Stored data:
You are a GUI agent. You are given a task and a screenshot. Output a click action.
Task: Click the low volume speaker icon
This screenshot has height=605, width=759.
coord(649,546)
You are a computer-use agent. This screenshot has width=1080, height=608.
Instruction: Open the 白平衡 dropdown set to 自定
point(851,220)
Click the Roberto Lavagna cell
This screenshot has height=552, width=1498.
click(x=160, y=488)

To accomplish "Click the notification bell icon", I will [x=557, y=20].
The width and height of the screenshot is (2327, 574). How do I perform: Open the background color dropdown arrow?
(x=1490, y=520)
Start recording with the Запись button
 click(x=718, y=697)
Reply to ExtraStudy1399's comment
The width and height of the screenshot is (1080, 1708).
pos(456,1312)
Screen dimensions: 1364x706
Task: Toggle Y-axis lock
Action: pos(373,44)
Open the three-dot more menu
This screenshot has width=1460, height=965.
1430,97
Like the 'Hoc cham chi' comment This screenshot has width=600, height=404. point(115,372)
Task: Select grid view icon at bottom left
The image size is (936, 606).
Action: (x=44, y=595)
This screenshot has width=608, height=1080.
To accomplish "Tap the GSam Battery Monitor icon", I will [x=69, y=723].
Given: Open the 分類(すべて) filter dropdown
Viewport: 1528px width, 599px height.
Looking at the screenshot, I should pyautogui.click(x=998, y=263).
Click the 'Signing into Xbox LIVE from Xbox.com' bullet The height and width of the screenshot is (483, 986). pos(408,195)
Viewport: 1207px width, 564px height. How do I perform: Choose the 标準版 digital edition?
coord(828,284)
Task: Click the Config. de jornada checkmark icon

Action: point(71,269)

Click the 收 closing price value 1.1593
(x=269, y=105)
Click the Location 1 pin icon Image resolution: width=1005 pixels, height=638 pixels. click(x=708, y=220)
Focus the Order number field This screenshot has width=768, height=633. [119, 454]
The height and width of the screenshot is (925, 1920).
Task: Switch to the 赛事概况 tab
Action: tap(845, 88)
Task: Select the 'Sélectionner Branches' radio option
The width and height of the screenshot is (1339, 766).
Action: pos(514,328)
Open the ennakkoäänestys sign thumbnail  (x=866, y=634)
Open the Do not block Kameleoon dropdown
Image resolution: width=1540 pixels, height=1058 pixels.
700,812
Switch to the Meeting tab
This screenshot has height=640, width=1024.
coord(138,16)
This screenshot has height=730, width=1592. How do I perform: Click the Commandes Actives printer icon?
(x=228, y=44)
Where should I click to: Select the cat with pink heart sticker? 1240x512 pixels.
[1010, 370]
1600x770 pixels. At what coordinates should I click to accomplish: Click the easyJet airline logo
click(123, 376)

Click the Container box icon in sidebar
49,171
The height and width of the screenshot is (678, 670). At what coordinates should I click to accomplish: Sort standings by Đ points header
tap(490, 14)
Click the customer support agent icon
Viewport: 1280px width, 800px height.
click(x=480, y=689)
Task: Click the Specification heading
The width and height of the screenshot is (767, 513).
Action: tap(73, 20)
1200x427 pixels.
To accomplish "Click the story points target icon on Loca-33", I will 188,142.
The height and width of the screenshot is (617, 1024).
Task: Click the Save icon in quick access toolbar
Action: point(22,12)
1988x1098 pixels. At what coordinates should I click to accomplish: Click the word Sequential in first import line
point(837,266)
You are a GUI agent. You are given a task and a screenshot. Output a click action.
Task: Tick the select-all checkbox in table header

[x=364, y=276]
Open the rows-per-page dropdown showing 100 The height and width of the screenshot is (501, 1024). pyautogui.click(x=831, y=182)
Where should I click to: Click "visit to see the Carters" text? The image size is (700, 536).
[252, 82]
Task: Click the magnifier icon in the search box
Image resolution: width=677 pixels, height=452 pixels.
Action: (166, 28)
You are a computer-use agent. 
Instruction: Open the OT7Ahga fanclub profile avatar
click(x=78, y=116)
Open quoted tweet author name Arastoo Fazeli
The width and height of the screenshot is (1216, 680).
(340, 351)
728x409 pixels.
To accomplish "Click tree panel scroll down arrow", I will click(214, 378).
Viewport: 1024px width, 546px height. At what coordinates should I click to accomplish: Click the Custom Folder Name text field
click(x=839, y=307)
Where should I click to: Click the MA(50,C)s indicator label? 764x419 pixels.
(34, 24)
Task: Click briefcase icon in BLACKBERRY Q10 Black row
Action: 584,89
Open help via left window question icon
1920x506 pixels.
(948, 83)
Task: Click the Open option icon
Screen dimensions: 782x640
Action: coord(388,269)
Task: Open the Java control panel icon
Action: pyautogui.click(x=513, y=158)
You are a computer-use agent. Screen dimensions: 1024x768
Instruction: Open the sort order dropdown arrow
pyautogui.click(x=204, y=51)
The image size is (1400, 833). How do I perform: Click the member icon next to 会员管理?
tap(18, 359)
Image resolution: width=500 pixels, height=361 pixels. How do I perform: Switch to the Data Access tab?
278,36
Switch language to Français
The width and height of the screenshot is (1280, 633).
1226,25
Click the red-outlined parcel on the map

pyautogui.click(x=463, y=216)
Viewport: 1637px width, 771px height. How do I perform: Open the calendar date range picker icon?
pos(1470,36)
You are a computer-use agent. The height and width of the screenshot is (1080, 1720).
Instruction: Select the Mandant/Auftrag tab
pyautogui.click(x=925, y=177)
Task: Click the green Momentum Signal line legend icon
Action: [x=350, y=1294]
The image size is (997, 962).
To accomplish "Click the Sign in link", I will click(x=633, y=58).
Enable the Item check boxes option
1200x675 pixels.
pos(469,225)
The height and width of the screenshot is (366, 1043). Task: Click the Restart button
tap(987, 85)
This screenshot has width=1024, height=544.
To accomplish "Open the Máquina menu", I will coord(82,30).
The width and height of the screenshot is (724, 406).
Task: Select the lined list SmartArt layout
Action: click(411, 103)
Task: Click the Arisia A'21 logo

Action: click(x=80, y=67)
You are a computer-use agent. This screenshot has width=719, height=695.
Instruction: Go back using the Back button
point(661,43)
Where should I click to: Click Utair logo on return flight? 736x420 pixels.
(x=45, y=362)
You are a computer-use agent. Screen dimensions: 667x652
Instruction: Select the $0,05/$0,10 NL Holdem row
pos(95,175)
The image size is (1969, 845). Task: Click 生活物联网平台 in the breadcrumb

WHAT YOU ARE ASKED TO DO =
Scan the records for the word "option" and copy every line where it is found.

SOLUTION BELOW =
Task: Select the 'Sélectionner Branches' radio option
Task: Click the Open option icon
Enable the Item check boxes option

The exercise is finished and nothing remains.